Your task: Nothing outside the range is wanted. Repeat exactly the lines below from the one with "Task: Click the envelope icon in Email field" through the one with "Click the Grubhub sponsor logo".

Source data:
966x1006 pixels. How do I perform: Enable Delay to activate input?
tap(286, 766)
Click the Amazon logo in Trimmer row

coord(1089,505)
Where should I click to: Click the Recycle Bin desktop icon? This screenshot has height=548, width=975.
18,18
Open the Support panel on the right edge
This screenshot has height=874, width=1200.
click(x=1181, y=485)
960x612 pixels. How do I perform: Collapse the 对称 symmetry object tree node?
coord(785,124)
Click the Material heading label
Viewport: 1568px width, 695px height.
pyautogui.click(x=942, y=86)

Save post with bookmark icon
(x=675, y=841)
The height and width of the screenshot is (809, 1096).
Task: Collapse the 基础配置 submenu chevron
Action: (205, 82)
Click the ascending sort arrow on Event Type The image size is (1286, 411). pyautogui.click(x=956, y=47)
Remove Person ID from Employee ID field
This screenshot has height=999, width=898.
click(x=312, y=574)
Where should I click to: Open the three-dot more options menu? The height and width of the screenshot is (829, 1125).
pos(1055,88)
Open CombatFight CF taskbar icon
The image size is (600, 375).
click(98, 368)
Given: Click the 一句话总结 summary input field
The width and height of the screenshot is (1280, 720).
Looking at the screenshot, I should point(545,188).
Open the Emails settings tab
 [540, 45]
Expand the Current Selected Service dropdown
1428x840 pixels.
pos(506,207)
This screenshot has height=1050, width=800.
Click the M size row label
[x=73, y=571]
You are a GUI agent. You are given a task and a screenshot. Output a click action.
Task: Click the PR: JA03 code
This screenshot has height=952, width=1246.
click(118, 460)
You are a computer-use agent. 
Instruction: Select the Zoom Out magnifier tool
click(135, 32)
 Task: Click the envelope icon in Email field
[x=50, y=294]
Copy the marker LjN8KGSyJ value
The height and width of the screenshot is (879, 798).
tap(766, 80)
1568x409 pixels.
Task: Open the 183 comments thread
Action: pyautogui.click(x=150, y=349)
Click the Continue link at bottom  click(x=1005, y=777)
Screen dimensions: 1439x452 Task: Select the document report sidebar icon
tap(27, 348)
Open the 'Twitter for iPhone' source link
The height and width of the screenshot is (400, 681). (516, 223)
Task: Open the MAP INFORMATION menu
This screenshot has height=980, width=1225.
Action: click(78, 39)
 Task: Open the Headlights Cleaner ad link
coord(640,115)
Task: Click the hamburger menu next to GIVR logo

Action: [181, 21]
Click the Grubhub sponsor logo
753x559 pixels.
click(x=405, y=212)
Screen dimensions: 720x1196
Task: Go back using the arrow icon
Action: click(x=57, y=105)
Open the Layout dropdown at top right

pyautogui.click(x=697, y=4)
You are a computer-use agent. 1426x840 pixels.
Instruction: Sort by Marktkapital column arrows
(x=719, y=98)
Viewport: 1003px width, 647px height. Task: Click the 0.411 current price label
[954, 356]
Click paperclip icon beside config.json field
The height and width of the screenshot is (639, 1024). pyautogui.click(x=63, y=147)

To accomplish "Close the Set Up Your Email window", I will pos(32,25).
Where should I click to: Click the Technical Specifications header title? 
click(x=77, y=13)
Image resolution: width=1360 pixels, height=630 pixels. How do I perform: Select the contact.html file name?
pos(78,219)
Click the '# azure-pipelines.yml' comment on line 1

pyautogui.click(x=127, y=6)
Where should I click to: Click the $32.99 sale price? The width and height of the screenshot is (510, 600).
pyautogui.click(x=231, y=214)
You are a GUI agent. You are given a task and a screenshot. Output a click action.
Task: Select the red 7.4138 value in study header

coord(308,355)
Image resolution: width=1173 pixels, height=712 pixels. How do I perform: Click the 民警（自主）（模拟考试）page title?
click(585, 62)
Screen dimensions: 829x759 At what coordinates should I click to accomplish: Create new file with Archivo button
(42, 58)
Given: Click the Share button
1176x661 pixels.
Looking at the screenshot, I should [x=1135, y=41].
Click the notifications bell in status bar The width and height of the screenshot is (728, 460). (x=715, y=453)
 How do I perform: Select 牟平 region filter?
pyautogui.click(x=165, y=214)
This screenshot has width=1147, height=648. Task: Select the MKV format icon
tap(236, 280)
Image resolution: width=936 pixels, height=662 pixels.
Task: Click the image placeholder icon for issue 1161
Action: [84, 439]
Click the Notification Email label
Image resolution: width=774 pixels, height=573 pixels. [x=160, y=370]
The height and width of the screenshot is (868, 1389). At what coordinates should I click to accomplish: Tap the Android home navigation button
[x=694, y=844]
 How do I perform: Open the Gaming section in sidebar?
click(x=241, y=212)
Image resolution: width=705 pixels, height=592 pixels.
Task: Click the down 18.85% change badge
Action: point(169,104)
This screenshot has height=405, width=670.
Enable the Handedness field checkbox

Answer to this exercise:
 Task: Click the envelope icon in Email field
[x=50, y=294]
Copy the marker LjN8KGSyJ value
The height and width of the screenshot is (879, 798).
tap(766, 80)
1568x409 pixels.
Task: Open the 183 comments thread
Action: pyautogui.click(x=150, y=349)
Click the Continue link at bottom  click(x=1005, y=777)
Screen dimensions: 1439x452 Task: Select the document report sidebar icon
tap(27, 348)
Open the 'Twitter for iPhone' source link
The height and width of the screenshot is (400, 681). (516, 223)
Task: Open the MAP INFORMATION menu
This screenshot has height=980, width=1225.
Action: click(78, 39)
 Task: Open the Headlights Cleaner ad link
coord(640,115)
Task: Click the hamburger menu next to GIVR logo

Action: [181, 21]
Click the Grubhub sponsor logo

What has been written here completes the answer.